- [Objective]: Report every line of the items below that contains the string "input", matching case exactly.

- [Given data]:
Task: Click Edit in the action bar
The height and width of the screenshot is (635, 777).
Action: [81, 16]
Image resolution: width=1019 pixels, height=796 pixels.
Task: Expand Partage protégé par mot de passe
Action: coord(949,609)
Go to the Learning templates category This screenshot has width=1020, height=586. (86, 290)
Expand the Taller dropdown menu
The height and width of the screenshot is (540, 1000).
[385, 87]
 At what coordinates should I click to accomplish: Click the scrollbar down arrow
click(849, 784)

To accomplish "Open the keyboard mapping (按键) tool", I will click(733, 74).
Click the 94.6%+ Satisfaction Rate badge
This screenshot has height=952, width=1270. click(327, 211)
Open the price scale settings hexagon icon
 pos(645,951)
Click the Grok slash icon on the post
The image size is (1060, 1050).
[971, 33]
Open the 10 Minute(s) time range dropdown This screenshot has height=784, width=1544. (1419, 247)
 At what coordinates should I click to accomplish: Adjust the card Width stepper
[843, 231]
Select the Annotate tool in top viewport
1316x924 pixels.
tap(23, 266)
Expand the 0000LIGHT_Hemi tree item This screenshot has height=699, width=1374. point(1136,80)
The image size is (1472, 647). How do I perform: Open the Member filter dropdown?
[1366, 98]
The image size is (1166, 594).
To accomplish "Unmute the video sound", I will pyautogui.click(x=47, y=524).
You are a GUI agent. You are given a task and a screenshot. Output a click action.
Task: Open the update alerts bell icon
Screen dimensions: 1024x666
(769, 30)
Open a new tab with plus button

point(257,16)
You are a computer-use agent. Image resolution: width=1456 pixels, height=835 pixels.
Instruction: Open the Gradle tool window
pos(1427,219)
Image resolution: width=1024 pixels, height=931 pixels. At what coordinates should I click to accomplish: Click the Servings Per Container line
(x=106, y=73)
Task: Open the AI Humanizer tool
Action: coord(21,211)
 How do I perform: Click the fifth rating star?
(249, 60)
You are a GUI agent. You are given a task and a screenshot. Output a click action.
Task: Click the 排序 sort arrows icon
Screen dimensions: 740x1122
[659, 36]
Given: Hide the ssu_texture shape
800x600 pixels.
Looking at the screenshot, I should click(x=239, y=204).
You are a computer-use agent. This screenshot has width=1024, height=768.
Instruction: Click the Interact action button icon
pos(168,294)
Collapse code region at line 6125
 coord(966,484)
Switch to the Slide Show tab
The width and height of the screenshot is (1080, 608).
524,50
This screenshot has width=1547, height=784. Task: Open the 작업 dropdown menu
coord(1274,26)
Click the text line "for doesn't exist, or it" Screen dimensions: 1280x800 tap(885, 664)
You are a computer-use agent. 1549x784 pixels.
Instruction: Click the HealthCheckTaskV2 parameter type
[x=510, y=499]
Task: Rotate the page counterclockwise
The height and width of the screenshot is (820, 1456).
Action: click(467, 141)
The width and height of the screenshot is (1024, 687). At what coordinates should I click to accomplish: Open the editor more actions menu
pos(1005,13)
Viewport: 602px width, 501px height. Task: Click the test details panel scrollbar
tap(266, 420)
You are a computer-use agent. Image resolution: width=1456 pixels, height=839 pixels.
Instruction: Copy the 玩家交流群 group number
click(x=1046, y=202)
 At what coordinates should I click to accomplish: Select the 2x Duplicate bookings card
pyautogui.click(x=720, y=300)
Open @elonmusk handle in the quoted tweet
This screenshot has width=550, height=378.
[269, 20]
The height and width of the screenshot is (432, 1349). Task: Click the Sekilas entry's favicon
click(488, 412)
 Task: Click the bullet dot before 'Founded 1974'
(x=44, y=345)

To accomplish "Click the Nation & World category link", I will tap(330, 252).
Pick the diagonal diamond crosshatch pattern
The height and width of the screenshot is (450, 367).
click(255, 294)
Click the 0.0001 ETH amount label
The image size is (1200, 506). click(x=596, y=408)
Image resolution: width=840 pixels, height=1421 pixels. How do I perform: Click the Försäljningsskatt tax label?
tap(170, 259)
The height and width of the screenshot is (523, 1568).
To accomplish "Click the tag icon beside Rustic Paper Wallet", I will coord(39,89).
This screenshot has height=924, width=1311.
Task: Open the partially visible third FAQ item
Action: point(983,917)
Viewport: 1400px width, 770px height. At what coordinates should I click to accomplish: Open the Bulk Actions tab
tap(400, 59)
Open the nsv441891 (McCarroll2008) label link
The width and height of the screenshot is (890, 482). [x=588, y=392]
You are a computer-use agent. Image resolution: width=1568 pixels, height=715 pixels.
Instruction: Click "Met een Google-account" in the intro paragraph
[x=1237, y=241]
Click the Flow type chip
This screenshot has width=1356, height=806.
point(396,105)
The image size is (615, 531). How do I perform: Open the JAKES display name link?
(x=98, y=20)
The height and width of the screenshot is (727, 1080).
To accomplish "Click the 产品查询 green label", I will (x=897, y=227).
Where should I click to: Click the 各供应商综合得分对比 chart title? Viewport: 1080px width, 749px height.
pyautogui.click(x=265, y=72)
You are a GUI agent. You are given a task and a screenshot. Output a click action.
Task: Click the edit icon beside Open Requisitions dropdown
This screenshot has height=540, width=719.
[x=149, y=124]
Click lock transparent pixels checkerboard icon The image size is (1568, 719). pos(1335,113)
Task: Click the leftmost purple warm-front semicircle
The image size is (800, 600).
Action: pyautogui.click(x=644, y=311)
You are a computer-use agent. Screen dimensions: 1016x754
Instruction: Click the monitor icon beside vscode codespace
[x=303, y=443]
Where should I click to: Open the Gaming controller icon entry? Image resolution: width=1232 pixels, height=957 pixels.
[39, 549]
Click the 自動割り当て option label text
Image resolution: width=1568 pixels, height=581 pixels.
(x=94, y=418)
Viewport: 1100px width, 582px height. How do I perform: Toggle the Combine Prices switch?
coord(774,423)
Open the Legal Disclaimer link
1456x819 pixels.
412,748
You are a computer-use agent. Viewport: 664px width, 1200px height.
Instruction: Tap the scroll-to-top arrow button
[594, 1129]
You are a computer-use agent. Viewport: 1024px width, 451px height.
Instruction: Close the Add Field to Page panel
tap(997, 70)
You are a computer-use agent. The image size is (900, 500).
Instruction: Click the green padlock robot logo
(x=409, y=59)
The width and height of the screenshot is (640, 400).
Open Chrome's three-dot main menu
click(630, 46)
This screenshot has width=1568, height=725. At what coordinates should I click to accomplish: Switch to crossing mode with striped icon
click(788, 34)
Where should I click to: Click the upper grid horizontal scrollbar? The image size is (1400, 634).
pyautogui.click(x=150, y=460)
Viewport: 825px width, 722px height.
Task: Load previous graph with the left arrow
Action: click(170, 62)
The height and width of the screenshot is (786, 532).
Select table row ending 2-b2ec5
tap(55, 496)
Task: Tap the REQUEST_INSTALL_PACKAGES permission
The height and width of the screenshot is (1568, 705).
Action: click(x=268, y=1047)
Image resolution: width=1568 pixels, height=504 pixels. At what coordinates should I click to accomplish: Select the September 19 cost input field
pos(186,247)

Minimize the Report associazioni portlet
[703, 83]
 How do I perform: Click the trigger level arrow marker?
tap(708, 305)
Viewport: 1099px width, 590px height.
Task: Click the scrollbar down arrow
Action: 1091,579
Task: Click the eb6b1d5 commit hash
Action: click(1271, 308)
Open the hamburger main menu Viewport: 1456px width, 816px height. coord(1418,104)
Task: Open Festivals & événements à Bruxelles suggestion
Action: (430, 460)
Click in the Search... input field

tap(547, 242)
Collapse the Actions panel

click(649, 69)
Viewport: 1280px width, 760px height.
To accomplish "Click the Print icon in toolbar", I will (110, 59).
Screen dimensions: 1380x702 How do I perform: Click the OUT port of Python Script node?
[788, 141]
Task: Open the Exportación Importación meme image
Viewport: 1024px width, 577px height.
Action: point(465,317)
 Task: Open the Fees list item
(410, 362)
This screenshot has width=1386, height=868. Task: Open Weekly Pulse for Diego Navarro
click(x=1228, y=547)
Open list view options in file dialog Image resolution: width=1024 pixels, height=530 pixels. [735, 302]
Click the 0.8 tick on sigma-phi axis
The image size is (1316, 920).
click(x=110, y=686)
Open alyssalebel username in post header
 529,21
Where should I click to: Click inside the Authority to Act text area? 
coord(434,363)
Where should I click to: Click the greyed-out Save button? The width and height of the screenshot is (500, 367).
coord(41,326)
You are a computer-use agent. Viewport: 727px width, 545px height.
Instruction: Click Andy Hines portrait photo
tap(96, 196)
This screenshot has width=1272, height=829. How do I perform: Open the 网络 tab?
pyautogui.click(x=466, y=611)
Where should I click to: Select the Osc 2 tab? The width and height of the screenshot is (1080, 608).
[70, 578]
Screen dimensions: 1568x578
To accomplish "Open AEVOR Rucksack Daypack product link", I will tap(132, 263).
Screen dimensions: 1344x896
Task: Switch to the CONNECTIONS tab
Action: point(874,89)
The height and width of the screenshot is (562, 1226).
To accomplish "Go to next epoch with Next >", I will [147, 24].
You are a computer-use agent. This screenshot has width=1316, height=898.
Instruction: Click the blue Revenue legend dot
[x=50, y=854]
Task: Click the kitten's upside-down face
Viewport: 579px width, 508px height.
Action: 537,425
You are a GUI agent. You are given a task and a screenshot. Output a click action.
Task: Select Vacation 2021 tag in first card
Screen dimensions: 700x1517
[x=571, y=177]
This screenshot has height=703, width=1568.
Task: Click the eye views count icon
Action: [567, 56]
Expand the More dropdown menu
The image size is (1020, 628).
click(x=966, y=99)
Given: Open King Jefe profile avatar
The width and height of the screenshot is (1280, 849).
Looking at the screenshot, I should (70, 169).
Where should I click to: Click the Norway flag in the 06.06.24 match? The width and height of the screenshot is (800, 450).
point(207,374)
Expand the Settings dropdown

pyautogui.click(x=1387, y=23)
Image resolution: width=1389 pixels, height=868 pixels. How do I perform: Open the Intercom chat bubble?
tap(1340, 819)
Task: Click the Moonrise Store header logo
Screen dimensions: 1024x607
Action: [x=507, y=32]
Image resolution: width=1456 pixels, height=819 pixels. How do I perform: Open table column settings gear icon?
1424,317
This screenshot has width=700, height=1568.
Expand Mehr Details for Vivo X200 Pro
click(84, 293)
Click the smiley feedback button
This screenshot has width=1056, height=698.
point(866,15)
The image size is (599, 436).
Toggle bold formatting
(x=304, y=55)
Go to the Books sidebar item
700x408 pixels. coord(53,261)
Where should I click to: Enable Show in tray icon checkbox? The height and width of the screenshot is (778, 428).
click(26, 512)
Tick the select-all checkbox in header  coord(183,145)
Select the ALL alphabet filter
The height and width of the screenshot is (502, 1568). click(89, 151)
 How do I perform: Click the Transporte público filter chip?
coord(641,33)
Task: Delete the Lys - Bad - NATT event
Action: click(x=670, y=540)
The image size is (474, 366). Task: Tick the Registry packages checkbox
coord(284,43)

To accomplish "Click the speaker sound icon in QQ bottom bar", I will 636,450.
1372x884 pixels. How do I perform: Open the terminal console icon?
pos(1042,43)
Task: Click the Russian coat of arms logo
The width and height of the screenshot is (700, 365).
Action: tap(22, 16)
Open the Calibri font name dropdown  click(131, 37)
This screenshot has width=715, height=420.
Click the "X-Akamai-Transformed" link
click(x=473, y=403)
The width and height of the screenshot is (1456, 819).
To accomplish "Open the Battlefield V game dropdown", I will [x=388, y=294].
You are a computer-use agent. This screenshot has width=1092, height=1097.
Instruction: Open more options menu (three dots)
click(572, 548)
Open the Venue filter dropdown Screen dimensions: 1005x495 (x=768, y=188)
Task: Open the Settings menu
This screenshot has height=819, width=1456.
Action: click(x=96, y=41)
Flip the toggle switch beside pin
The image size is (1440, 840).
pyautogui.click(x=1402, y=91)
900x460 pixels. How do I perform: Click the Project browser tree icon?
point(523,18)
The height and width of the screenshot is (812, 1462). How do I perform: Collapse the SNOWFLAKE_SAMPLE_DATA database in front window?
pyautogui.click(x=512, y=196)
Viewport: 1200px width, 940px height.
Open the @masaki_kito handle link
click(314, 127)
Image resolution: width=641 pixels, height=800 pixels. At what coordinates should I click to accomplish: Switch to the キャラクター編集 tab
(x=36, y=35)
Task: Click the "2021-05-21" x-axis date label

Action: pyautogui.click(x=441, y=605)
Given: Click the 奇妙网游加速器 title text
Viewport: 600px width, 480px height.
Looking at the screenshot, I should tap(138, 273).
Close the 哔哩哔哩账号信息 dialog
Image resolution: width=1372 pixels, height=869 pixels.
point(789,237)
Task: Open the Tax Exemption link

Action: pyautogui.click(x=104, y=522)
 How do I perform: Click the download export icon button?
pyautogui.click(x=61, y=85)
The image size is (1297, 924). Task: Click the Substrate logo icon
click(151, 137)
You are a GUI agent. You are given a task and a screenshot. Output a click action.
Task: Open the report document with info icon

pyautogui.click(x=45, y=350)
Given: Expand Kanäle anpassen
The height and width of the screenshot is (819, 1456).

- [Solution]:
Image resolution: width=1568 pixels, height=504 pixels. At what coordinates should I click to accomplish: Select the September 19 cost input field
Click in the Search... input field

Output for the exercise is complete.